Oh ! mon cher Leopold, combien l’âme s’use dans ces perplexités ! Que doivent donc souffrir les aigles en cage, les lions emprisonnés ?... Ils souffrent tout ce que souffrait Napoléon, non pas à Sainte-Hélène, mais sur le quai des Tuileries, au 10 août, quand il voyait Louis XVI se défendant si mal, lui qui pouvait dompter la sédition comme il le fit plus tard sur les même lieux, en vendémiaire ! Eh ! bien, ma vie a été cette souffrance d’un jour, étendue sur quatre ans. Combien de discours à la chambre n’ai-je pas prononcés dans les allées désertes du bois de Boulogne ? Ces improvisations inutiles ont du moins aiguisé ma langue et accoutumé mon esprit à formuler ses pensées en paroles. Durant ces tourments secrets, toi, tu te mariais, tu achevais de payer ta charge, et tu devenais adjoint au maire de ton arrondissement, après avoir gagné la croix en te faisant blesser à Saint-Merry.

Écoute ! Quand j’étais tout petit, et que je tourmentais des hannetons, il y avait chez ces pauvres insectes un mouvement qui me donnait presque la fièvre. C’est quand je les voyais faisant ces efforts réitérés pour prendre leur vol, sans néanmoins s’envoler, quoiqu’ils eussent réussi à soulever leurs ailes. Nous disions d’eux : Ils comptent ! Était-ce une sympathie ? était-ce une vision de mon avenir ? oh ! déployer ses ailes et ne pouvoir voler !

Honoré de Balzac, Albert Savarus, in La comédie humaine, Bibliothèque de la Pléiade, Éditions Gallimard, 1951, tome I, p. 811.


 
 

Benoît Autiquet

08/04/2017



Albert Savarus, jeune ambitieux parti de la capitale après quelques déconvenues pour faire fortune à Besançon, rend compte à son ami Leopold de sa réussite en province, et revient sur les raisons de son départ de Paris. Il décrit ses dernières années parisiennes, années de « souffrance » données à travers des figures de l’impuissance : lion en cage, hannetons déployant ses ailes sans parvenir à s’envoler. Pour l’orateur politique qu’il aspire à devenir, cela se traduit par les « improvisations inutiles » récitées « dans les allées désertes du bois de Boulogne ».
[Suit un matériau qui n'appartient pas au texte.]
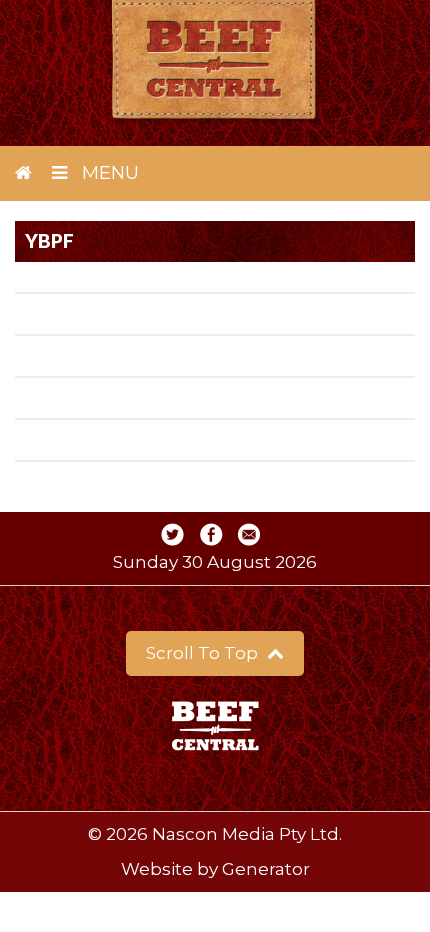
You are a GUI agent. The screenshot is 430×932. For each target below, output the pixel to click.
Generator (266, 869)
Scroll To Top (204, 653)
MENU (108, 173)
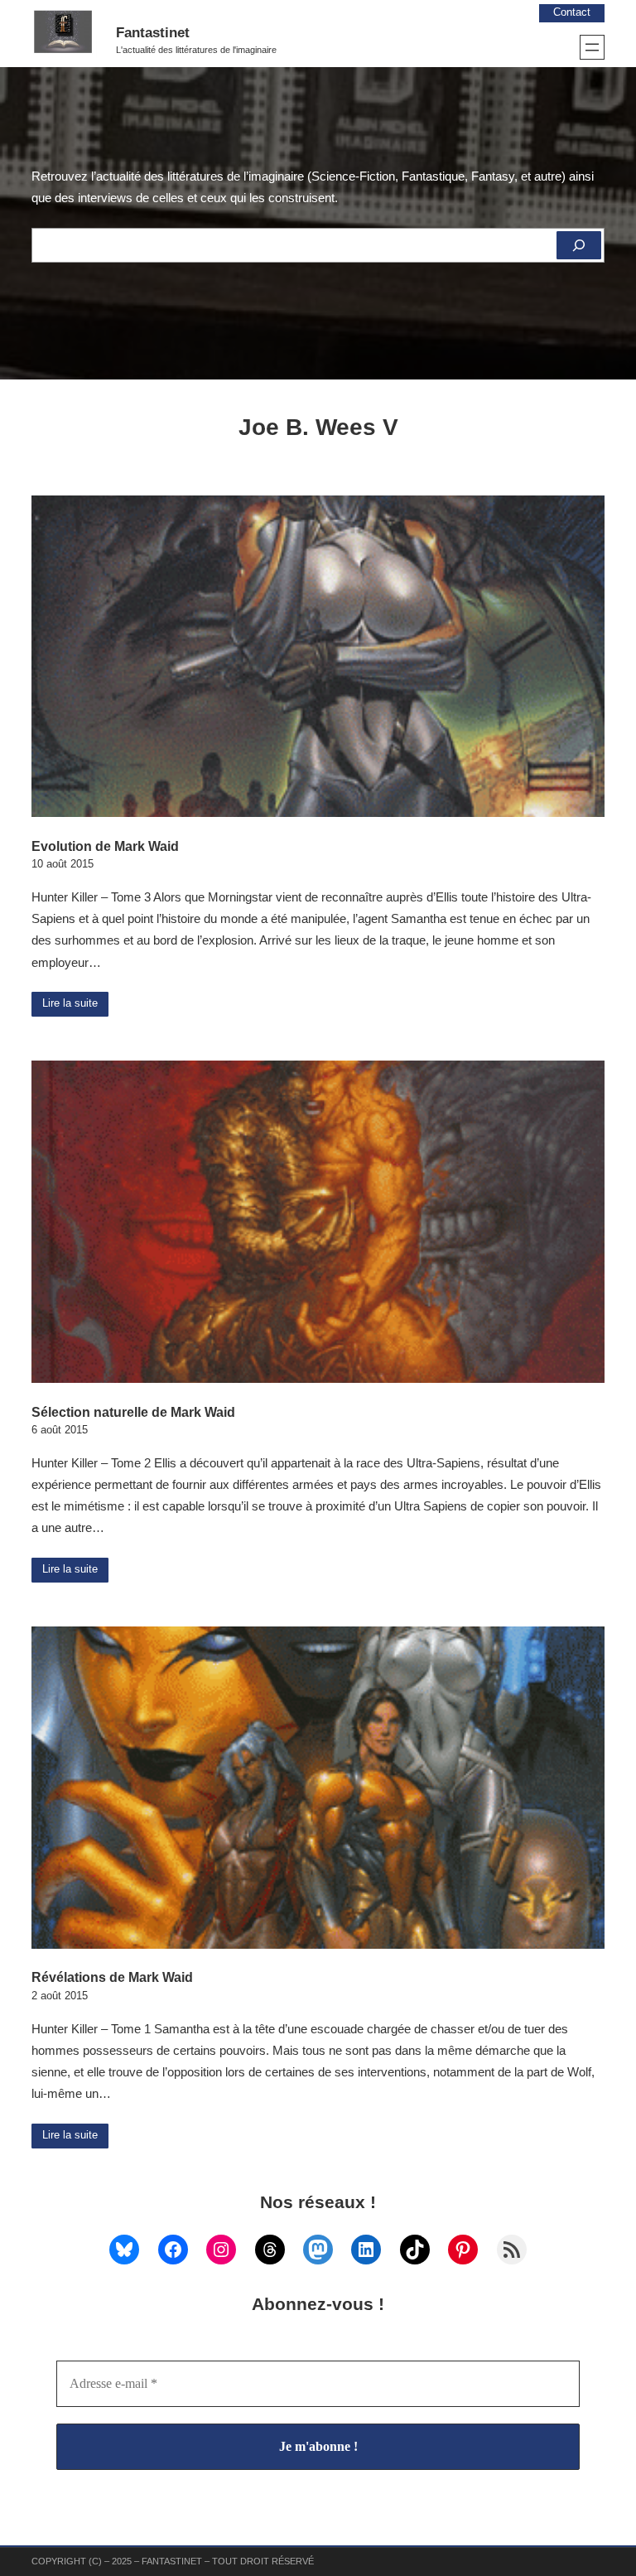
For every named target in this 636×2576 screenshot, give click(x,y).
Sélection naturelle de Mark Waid (133, 1411)
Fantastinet (153, 33)
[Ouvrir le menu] (592, 47)
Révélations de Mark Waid (112, 1976)
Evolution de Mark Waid (105, 846)
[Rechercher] (578, 245)
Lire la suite (70, 1003)
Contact (571, 12)
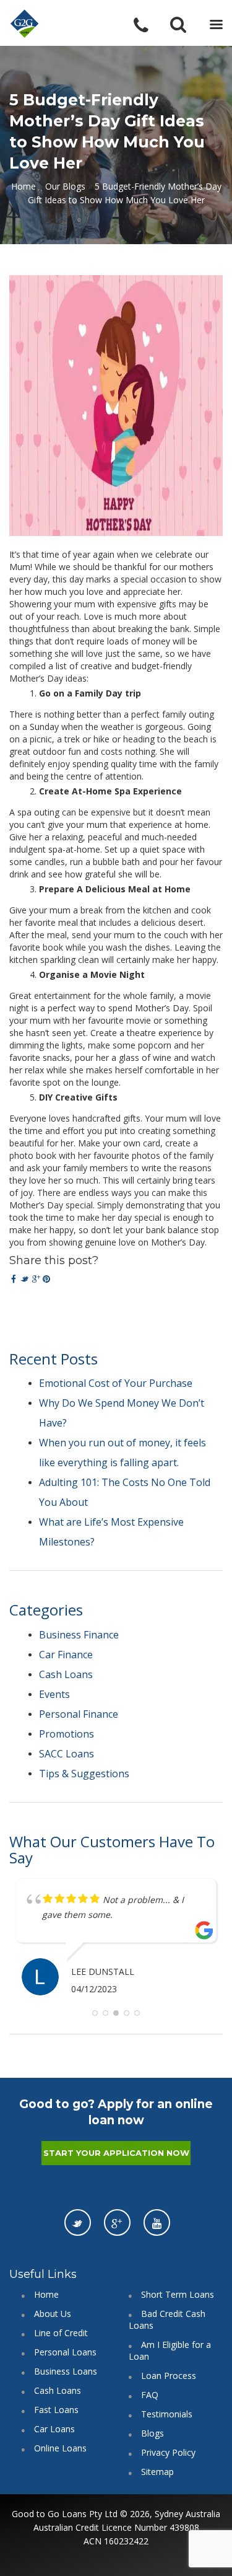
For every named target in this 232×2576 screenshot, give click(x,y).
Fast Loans (56, 2410)
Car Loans (54, 2429)
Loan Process (168, 2375)
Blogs (152, 2433)
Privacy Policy (168, 2452)
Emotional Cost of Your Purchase (115, 1383)
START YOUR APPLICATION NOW (116, 2153)
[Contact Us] (149, 25)
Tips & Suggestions (84, 1773)
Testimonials (166, 2414)
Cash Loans (66, 1674)
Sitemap (157, 2471)
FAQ (149, 2395)
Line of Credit (61, 2333)
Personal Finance (78, 1714)
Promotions (66, 1734)
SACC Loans (66, 1754)
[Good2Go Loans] (24, 24)
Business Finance (79, 1635)
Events (54, 1694)
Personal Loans (65, 2352)
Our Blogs (65, 186)
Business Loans (65, 2371)
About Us (52, 2313)
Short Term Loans (177, 2294)
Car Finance (66, 1654)
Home (23, 186)
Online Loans (60, 2448)
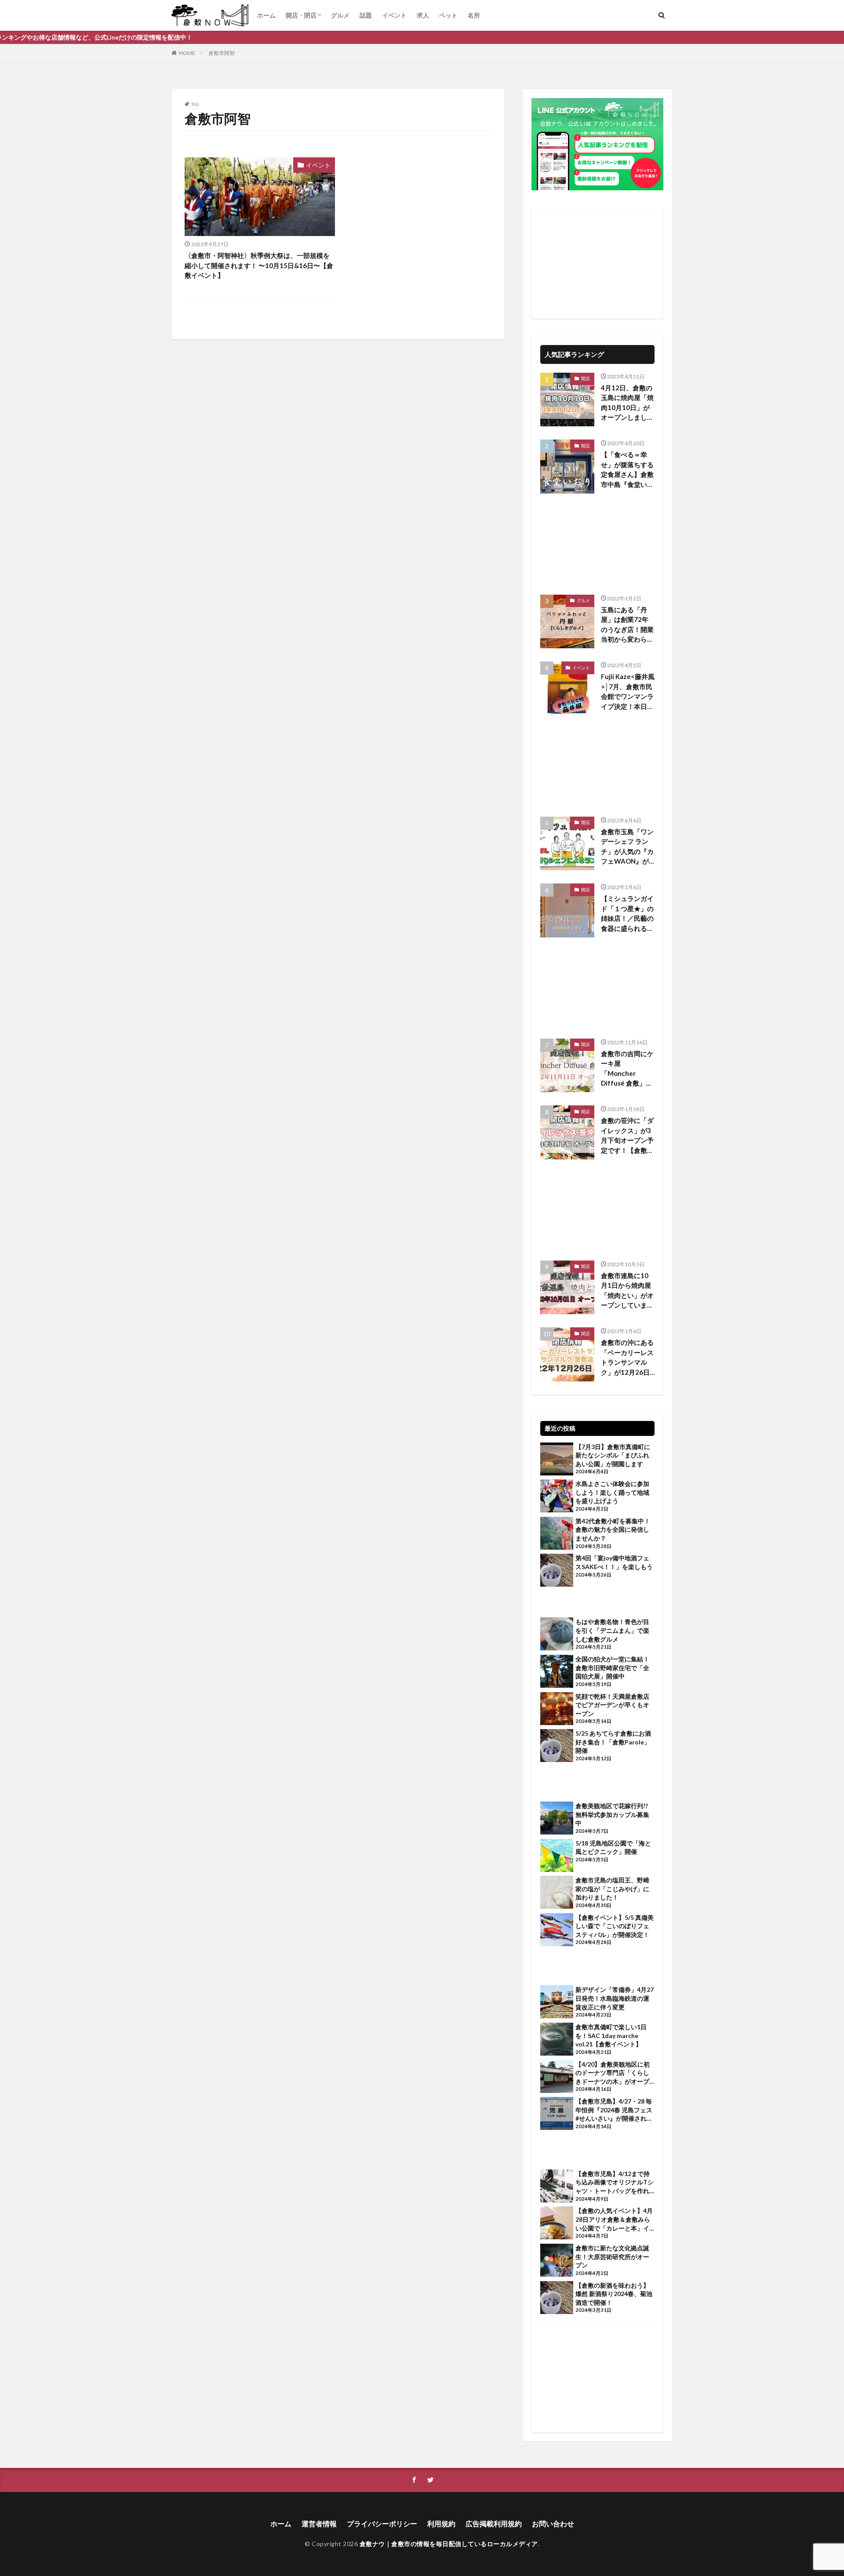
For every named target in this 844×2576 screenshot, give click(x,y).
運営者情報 (319, 2523)
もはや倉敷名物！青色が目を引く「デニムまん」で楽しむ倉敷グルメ (612, 1630)
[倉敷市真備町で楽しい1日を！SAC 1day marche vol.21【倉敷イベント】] (556, 2040)
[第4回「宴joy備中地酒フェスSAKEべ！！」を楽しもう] (556, 1571)
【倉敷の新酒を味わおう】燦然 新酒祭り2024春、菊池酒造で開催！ (613, 2294)
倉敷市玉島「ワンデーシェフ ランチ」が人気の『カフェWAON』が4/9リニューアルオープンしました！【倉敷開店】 (627, 847)
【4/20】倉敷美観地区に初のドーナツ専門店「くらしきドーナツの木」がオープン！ (612, 2073)
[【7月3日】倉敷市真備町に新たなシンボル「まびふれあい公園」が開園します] (556, 1460)
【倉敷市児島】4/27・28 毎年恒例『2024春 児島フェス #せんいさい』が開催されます (614, 2110)
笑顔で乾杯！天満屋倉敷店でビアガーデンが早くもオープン (612, 1705)
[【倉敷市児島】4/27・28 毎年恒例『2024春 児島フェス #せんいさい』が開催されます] (556, 2114)
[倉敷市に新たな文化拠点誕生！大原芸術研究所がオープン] (556, 2261)
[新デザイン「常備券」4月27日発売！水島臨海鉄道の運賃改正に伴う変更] (556, 2002)
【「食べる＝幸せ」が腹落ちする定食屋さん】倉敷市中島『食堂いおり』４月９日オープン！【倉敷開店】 (627, 470)
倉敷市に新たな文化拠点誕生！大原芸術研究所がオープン (612, 2256)
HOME (187, 53)
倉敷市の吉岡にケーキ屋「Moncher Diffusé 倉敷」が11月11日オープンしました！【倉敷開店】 (627, 1069)
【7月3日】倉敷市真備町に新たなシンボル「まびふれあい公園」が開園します (612, 1455)
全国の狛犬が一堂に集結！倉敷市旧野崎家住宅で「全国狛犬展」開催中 (612, 1667)
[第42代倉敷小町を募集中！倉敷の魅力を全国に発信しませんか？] (556, 1534)
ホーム (266, 15)
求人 (423, 15)
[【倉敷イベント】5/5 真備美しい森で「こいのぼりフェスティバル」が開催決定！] (556, 1930)
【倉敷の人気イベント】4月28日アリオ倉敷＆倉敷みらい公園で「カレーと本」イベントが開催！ (614, 2219)
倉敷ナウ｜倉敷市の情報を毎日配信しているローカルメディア (449, 2543)
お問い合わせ (553, 2523)
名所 (474, 15)
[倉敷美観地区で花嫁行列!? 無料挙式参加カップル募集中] (556, 1819)
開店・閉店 (301, 15)
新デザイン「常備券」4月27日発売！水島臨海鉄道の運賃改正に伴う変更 (614, 1998)
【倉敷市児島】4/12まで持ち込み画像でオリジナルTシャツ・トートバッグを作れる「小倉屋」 (614, 2182)
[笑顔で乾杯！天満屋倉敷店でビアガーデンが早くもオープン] (556, 1709)
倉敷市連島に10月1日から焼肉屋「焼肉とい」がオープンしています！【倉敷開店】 (627, 1291)
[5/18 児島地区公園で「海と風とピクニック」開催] (556, 1856)
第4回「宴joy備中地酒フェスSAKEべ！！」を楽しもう (614, 1562)
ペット (448, 15)
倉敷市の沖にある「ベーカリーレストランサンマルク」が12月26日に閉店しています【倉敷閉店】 (627, 1357)
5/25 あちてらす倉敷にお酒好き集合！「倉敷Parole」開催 (613, 1741)
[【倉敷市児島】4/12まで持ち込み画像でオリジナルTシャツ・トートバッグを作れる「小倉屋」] (556, 2187)
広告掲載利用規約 (494, 2523)
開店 (585, 378)
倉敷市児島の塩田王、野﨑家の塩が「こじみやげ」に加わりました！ (612, 1888)
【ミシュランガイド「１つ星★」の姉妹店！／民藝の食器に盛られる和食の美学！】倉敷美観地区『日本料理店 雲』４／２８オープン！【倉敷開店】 (627, 913)
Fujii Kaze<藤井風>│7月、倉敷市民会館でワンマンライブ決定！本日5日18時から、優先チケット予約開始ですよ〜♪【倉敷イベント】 (628, 691)
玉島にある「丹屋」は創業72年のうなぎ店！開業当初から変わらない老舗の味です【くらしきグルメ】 (627, 625)
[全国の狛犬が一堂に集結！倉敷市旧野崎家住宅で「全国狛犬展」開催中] (556, 1672)
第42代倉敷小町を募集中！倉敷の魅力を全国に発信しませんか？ (612, 1529)
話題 (366, 15)
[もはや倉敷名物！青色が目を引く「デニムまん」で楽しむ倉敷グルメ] (556, 1635)
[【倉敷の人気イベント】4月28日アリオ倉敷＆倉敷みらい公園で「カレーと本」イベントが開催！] (556, 2224)
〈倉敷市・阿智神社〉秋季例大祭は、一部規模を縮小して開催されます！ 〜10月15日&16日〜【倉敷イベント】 (259, 265)
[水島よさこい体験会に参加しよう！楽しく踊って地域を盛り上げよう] (556, 1497)
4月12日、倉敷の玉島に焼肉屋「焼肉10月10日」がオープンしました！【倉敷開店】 (627, 403)
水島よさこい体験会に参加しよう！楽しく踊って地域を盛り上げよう (612, 1492)
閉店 (585, 1333)
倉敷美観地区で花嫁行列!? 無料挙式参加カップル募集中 (612, 1814)
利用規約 (441, 2523)
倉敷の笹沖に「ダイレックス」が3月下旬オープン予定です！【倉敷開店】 (627, 1135)
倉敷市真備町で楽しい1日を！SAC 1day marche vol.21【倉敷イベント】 (611, 2035)
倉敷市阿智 (221, 53)
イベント (394, 15)
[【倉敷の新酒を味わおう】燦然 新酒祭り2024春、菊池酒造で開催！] (556, 2298)
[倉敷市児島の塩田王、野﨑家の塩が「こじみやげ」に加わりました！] (556, 1893)
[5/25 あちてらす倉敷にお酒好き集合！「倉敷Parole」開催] (556, 1746)
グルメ (340, 15)
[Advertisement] (597, 264)
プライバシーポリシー (382, 2523)
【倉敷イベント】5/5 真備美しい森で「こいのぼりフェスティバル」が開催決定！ (614, 1926)
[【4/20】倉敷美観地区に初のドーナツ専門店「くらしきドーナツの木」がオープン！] (556, 2077)
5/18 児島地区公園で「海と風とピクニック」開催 (613, 1847)
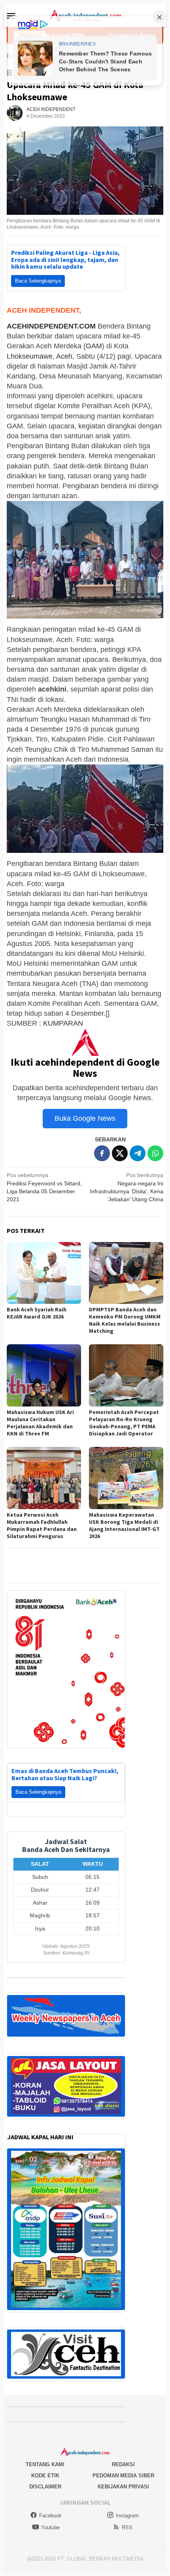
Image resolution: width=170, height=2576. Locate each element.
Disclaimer (45, 2477)
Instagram (127, 2506)
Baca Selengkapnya (38, 281)
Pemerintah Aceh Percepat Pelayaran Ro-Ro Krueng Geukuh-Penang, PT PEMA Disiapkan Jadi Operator (124, 1422)
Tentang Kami (45, 2455)
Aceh (64, 356)
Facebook (50, 2506)
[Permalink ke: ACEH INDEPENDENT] (15, 112)
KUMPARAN (63, 1023)
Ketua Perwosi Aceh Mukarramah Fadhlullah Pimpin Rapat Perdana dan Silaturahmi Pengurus (42, 1525)
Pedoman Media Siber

Me voilà heureux de trouver décrites les « perplexités » de la transition ; mais aussi, un peu insatisfait. C’est que ces perplexités sont décrites a posteriori : ce sont celles d’un personnage qui a finalement réussi à parvenir en Province, celles du Napoléon du « 10 août » qui deviendra le Napoléon de « vendémiaire », et celles d’un auteur (Balzac) qui, au moment où je lis ce texte, fait partie du panthéon de la littérature française, et au moment où il l’écrit, a du moins déjà réussi à publier plusieurs romans. Or, ce qui suscite l’angoisse de ces moments d’impuissance, suite ininterrompue de gestes et de paroles qui ne débouchent sur rien, c’est précisément la crainte qu’ils ne parviennent pas ; qu’ils soient définitivement interrompus, soit par le découragement, soit, plus dramatiquement, par une mort soudaine. J’ai envie qu’Albert, au lieu d’avoir écrit cette lettre-bilan, ait révélé aux moments où il les vivait ces « tourments secrets », dans la peur panique qu’ils ne restent à jamais secrets. Qu’il ait publié ses « improvisations inutiles ».

Sans doute qu’une écriture de la transition, par inquiétude de ne jamais réussir à constituer un bilan ou un roman, se donne souvent comme une improvisation inutile. Mais une improvisation qui renonce à rester secrète. Parce que son auteur ne veut pas être passé tout à fait en vain dans ces « allées désertes ». Et parce qu’il sait que, toute vaine soit-elle, l’improvisation habituera son esprit – et, espère-t-il, celui de ses lecteurs – à « formuler ses pensées en paroles », et, mieux, à formuler des paroles qui surprendront ses pensées.